**Required action**
In the entries below, find the line with "Task: Click the move function up arrow icon" and the line with "Viewport: 1544px width, 784px height.". Return those two lines and all lines between them, exactly.

********************

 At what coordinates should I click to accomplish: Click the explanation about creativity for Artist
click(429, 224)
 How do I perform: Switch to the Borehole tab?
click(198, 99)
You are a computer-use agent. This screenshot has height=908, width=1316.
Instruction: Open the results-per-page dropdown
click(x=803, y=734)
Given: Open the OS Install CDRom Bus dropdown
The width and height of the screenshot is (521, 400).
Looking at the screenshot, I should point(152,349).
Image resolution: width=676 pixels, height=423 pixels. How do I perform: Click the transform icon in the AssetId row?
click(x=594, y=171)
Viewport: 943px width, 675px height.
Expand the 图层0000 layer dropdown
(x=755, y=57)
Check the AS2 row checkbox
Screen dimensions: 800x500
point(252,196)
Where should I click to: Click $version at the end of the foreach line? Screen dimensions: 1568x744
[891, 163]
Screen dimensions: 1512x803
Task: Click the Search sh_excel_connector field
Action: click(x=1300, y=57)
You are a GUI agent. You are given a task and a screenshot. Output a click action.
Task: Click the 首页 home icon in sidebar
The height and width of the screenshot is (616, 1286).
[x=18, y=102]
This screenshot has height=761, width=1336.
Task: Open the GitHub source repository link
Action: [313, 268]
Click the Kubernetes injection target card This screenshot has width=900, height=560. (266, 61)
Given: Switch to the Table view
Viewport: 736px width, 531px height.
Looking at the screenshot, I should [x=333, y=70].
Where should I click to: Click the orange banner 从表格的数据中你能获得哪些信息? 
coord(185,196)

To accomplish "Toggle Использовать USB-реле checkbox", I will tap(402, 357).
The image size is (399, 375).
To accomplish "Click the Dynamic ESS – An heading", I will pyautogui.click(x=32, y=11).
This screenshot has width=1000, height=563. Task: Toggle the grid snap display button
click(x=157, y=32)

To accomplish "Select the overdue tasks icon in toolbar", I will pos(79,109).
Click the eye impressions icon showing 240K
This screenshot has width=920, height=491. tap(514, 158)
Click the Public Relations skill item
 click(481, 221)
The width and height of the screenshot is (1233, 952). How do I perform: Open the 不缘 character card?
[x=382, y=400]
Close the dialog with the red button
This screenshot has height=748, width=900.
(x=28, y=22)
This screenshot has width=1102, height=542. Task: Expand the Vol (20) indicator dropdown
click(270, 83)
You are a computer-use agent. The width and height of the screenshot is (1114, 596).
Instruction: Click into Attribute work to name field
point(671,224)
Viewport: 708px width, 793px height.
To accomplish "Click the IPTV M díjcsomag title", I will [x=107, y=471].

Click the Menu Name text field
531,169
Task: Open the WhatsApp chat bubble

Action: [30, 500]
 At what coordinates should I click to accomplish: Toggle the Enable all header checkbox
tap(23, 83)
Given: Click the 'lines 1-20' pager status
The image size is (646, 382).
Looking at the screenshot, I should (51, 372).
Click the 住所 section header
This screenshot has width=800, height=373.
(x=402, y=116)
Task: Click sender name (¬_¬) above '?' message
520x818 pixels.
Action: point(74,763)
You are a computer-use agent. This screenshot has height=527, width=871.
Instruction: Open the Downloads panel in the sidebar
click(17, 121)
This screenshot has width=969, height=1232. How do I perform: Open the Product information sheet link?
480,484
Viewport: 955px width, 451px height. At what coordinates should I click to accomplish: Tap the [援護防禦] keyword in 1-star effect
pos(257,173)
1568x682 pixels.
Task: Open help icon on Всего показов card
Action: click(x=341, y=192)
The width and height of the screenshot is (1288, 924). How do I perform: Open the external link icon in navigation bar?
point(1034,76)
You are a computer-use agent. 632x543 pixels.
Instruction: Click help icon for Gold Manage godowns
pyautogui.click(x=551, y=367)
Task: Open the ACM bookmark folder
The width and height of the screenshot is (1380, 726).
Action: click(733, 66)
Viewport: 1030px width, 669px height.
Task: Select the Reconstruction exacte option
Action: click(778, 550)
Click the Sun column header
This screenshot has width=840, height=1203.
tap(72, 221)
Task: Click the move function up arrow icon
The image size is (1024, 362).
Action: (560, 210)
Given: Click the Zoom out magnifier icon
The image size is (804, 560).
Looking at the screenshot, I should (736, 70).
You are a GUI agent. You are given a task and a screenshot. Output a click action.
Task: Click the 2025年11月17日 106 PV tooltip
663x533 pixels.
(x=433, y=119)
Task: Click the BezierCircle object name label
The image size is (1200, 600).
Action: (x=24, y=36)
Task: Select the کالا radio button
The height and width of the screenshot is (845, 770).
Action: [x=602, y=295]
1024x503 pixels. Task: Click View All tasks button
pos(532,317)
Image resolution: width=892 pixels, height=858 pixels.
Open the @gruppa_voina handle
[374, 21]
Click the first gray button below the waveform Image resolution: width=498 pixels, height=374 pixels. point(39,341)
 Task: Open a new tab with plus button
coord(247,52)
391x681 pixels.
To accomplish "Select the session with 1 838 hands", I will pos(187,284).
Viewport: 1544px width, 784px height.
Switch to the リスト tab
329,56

********************

**Solved exercise**
Task: Click the move function up arrow icon
The image size is (1024, 362).
Action: (560, 210)
Given: Click the Zoom out magnifier icon
The image size is (804, 560).
Looking at the screenshot, I should (736, 70).
You are a GUI agent. You are given a task and a screenshot. Output a click action.
Task: Click the 2025年11月17日 106 PV tooltip
663x533 pixels.
(x=433, y=119)
Task: Click the BezierCircle object name label
The image size is (1200, 600).
Action: (x=24, y=36)
Task: Select the کالا radio button
The height and width of the screenshot is (845, 770).
Action: [x=602, y=295]
1024x503 pixels. Task: Click View All tasks button
pos(532,317)
Image resolution: width=892 pixels, height=858 pixels.
Open the @gruppa_voina handle
[374, 21]
Click the first gray button below the waveform Image resolution: width=498 pixels, height=374 pixels. point(39,341)
 Task: Open a new tab with plus button
coord(247,52)
391x681 pixels.
To accomplish "Select the session with 1 838 hands", I will pos(187,284).
Viewport: 1544px width, 784px height.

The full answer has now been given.